With the COVID Delta variant surging throughout Florida and the rest of the U.S., there has been a lot of talk about breakthrough infections. Breakthrough infections are COVID infections that can occur even after you are vaccinated. 

Although 90% of those hospitalized with COVID in recent months are unvaccinated, that still means that a small percentage of vaccinated people have been sick enough to require hospitalization. There also are those who have gotten sick but were not sick enough to require hospitalization.

Even though breakthrough infections have happened in some people who are vaccinated, the Centers for Disease Control and Prevention still recommends getting a COVID vaccine. Here are some common questions you may have about breakthrough infections from COVID.

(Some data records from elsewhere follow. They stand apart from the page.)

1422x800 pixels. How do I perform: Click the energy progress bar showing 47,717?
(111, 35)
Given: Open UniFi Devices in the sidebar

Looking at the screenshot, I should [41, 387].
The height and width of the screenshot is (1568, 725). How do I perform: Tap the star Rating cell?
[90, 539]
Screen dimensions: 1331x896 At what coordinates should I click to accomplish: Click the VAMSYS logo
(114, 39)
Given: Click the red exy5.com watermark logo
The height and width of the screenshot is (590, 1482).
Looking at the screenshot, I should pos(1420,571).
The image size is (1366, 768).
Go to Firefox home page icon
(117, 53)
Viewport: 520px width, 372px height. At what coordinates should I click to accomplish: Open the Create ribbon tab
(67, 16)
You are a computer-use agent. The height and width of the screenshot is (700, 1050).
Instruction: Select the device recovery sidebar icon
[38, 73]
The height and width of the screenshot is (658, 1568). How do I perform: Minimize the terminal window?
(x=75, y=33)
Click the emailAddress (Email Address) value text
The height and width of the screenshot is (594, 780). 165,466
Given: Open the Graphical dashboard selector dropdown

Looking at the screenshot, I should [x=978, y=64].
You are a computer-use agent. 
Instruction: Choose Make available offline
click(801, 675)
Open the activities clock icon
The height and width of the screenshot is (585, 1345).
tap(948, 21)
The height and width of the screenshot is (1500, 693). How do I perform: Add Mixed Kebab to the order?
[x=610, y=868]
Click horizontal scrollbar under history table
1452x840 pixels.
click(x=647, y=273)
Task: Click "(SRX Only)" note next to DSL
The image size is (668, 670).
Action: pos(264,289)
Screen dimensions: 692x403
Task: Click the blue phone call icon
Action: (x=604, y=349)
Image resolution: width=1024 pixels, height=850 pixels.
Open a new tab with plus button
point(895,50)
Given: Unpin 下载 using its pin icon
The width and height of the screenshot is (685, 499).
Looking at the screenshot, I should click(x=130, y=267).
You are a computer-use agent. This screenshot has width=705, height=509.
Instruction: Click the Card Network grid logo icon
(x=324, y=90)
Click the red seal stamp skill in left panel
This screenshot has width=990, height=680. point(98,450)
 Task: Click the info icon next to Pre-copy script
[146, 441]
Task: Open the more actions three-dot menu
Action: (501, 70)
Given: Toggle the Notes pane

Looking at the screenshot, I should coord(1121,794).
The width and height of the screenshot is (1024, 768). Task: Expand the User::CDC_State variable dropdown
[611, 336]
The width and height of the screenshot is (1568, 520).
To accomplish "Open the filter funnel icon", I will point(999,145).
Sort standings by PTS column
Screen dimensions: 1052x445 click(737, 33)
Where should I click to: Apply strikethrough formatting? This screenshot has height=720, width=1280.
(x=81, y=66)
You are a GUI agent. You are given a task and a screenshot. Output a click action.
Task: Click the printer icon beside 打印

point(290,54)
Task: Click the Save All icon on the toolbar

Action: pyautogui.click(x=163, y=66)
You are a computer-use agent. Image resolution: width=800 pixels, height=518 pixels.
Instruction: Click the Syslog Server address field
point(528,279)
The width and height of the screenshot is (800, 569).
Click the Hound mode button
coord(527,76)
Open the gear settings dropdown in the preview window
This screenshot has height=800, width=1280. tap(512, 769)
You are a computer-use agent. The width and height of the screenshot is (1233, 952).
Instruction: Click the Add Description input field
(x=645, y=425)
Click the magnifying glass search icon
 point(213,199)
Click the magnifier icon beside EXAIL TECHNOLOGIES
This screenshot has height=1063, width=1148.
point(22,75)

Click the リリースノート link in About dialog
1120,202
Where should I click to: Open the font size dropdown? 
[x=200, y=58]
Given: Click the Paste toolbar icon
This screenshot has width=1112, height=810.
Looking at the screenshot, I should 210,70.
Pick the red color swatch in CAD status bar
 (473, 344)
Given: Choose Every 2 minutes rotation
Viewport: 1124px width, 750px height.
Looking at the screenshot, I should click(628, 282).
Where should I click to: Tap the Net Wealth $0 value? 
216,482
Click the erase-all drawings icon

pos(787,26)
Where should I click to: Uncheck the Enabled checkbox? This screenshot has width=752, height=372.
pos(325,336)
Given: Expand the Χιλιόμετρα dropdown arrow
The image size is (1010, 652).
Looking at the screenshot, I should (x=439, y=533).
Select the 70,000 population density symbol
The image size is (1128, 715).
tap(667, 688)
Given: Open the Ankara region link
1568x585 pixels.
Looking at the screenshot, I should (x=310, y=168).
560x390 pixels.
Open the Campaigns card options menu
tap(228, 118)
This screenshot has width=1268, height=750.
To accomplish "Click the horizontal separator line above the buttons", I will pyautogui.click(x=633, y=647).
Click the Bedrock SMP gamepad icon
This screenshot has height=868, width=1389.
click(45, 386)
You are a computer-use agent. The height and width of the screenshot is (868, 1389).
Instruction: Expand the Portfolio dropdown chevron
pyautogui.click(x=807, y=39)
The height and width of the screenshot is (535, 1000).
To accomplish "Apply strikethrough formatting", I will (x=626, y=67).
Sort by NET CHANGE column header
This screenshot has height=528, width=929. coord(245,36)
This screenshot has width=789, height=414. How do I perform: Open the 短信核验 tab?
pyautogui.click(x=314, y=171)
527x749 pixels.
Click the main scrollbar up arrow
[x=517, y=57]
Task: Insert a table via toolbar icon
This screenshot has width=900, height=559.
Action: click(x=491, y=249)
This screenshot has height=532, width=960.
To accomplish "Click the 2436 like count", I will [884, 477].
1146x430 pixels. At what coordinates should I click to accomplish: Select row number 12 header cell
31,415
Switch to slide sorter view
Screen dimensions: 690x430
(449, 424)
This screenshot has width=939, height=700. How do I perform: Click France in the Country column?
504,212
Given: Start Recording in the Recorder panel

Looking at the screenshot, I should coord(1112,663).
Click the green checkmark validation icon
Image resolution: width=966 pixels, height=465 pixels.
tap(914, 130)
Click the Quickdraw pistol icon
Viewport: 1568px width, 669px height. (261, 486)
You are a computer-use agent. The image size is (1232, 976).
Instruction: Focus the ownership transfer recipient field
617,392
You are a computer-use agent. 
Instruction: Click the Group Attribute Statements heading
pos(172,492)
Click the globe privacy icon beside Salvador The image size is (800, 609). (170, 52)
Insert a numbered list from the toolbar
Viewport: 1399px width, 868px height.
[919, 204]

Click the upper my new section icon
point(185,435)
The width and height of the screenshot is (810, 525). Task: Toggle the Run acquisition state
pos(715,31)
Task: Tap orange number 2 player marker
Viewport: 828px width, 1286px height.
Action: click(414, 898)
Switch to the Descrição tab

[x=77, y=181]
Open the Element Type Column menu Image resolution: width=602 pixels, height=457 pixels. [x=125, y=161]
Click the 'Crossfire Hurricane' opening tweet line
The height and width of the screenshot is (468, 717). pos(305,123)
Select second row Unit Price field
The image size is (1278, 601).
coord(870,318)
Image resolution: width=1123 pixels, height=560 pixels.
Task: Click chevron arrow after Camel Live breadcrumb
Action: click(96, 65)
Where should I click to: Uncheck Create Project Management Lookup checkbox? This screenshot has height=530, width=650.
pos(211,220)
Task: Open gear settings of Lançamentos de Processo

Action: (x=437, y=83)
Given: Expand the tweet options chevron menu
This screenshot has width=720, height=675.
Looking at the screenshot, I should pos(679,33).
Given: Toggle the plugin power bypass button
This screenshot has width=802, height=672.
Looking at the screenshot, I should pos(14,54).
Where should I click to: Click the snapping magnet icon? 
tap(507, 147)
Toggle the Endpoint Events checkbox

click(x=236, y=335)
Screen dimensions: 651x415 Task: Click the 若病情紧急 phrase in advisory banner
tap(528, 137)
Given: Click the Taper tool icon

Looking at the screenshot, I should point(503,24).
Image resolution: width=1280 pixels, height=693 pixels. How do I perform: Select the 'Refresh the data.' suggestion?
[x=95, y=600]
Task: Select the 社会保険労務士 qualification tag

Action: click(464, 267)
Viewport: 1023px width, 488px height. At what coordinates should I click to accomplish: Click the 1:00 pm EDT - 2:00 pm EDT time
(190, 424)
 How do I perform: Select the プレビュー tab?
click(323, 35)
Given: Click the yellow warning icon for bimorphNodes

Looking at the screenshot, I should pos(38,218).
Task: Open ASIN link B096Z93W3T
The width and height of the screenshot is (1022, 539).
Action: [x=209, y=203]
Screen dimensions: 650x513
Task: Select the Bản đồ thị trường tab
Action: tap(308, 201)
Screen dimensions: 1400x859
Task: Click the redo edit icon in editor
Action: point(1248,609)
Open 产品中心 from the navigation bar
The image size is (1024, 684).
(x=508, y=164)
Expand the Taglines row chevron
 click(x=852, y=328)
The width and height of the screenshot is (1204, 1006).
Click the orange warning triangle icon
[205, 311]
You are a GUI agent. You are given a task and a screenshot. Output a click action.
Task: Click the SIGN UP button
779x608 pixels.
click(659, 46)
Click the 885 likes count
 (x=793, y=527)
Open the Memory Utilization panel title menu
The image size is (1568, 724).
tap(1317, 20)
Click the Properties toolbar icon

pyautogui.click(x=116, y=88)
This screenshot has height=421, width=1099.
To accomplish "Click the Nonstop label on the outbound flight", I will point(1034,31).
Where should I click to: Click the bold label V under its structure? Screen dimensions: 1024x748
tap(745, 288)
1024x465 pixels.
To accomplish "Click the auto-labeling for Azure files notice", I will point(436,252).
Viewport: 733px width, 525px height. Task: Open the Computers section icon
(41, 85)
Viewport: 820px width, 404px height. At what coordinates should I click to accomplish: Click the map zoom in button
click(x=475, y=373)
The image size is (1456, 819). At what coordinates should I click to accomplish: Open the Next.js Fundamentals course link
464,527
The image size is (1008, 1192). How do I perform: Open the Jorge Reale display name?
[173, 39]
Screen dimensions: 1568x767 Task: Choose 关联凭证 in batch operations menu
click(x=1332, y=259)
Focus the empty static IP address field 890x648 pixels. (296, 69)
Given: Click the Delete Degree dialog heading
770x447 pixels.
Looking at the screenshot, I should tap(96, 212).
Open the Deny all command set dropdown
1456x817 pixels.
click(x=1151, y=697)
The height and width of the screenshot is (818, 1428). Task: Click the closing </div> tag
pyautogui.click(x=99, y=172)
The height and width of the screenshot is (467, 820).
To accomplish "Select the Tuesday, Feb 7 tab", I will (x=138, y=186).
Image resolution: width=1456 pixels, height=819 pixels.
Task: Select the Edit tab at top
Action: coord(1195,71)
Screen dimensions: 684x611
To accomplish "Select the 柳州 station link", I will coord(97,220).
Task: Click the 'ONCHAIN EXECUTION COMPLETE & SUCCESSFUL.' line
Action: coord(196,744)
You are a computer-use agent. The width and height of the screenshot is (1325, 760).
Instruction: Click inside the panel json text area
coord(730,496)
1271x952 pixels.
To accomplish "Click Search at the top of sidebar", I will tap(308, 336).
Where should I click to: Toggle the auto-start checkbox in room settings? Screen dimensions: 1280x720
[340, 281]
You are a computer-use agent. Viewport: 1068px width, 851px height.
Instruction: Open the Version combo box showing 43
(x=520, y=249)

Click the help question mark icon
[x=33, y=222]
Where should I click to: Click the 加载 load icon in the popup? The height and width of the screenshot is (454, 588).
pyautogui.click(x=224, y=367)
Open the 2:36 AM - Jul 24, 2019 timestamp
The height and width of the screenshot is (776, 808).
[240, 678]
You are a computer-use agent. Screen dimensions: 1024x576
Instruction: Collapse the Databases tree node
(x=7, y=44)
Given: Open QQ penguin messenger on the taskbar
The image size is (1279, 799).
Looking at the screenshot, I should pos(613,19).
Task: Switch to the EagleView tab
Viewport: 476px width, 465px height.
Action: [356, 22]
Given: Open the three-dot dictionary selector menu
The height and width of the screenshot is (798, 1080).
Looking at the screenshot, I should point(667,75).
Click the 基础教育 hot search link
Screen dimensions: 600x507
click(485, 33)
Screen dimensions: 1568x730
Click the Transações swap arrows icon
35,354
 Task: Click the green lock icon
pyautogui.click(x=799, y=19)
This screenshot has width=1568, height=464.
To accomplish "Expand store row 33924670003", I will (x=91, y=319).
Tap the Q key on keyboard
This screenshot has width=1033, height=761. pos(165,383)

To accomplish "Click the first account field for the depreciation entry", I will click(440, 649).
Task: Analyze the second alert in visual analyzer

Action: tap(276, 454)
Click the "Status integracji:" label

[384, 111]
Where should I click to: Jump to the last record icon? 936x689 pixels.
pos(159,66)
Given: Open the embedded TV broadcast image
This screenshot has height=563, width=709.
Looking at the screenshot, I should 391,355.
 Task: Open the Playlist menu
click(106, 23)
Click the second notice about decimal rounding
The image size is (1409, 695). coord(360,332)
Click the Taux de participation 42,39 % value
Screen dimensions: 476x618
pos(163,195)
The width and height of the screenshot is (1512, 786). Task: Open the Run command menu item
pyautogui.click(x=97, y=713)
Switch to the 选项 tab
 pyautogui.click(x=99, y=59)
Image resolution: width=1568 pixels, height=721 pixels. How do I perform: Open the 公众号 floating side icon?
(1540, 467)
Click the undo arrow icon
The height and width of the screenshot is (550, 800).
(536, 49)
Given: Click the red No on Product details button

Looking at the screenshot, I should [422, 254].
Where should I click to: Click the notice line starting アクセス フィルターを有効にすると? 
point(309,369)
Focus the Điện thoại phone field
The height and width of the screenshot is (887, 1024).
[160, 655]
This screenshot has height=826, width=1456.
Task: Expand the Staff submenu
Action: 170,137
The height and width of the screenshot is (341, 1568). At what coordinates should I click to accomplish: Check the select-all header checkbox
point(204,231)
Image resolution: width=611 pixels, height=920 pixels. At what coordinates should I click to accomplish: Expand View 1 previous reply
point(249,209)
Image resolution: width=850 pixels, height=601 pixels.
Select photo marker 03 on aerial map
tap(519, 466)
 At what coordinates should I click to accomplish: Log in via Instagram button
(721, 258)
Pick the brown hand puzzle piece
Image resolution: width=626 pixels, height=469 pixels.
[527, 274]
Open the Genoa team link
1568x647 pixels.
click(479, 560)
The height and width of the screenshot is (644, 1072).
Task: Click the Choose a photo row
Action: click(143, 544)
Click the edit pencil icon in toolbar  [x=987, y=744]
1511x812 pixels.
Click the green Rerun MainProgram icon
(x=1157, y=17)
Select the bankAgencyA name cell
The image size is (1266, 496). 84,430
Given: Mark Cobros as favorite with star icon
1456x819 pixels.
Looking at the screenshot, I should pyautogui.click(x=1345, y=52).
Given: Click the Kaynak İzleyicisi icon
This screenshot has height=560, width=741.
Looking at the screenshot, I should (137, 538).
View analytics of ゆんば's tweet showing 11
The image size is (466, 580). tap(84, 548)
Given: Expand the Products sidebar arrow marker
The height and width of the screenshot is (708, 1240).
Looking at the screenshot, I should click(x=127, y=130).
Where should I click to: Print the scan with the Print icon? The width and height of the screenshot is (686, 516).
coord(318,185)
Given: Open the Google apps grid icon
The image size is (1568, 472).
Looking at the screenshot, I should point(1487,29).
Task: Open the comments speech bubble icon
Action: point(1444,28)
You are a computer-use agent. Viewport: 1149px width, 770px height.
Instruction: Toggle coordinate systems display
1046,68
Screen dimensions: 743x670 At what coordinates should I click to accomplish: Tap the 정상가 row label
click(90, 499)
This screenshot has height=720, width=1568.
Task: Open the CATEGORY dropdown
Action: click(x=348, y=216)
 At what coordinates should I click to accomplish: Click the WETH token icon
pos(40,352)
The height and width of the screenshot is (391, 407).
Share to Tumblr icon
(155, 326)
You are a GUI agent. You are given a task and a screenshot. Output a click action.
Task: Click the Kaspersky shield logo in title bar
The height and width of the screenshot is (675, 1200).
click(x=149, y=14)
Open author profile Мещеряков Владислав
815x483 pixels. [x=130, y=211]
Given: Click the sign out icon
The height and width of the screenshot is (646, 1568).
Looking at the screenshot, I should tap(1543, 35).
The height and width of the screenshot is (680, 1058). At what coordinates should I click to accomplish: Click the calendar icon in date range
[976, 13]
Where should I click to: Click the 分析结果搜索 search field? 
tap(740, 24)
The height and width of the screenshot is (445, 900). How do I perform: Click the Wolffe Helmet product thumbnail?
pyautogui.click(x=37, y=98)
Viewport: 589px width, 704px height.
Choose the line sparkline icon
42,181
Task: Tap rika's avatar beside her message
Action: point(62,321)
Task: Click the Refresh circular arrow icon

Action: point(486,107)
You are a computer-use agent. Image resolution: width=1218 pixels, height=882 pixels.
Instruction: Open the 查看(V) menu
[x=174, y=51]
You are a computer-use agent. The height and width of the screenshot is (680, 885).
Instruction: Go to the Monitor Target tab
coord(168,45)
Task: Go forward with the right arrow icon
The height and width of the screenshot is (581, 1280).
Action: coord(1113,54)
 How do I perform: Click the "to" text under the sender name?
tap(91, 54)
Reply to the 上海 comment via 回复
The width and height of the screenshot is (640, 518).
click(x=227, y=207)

Why should I get vaccinated if I still could get sick?

By getting vaccinated, you shield yourself to the best extent possible from getting severely ill or dying from COVID. Although you can still get sick, you will likely not get as sick as you would without the vaccine. Plus, your chances of requiring a hospital stay are much lower. 

What are my chances of getting a breakthrough infection if I am vaccinated?

Your chances are 0.05% according to two studies, although research in this area is still ongoing. Some factors that raise your risk for a breakthrough infection:

  • You get a variant of COVID-19. The vaccines are still effective against variants, but variants like Delta still spread much more quickly than “traditional” COVID.
  • You are immunocompromised.
  • You received the vaccine incorrectly.

What are the symptoms of a breakthrough infection?

Symptoms of a breakthrough COVID infection include:

  • Upper respiratory symptoms such as a runny nose or cough
  • Headache
  • Fatigue
  • A low-grade fever
  • It’s also possible that you won’t have any symptoms.

Can I spread COVID to others if I have a breakthrough infection?

Yes. This is one reason why wearing masks is still important. For instance, you may have a breakthrough infection but no symptoms and spread it to others, particularly those who are unvaccinated.

What should I do if I think I have a breakthrough infection?

  1. Ask yourself if the symptoms you have are typical for you. For instance, is it the time of year when you usually experience allergies and you have a runny nose? Be suspicious if the symptoms are not in your usual wheelhouse.
  2. Get tested. This is especially important if you have symptoms that are unusual for you, you’ve recently traveled, and/or you know that you have been around someone who tested positive for COVID. Here is information on where to get tested for COVID in Manatee County.
  3. If you test positive, stay home for 10 days. If you have severe symptoms, seek urgent medical help. Otherwise, plan a telehealth visit with your doctor. Your doctor can provide further guidance regarding the amount of time to quarantine.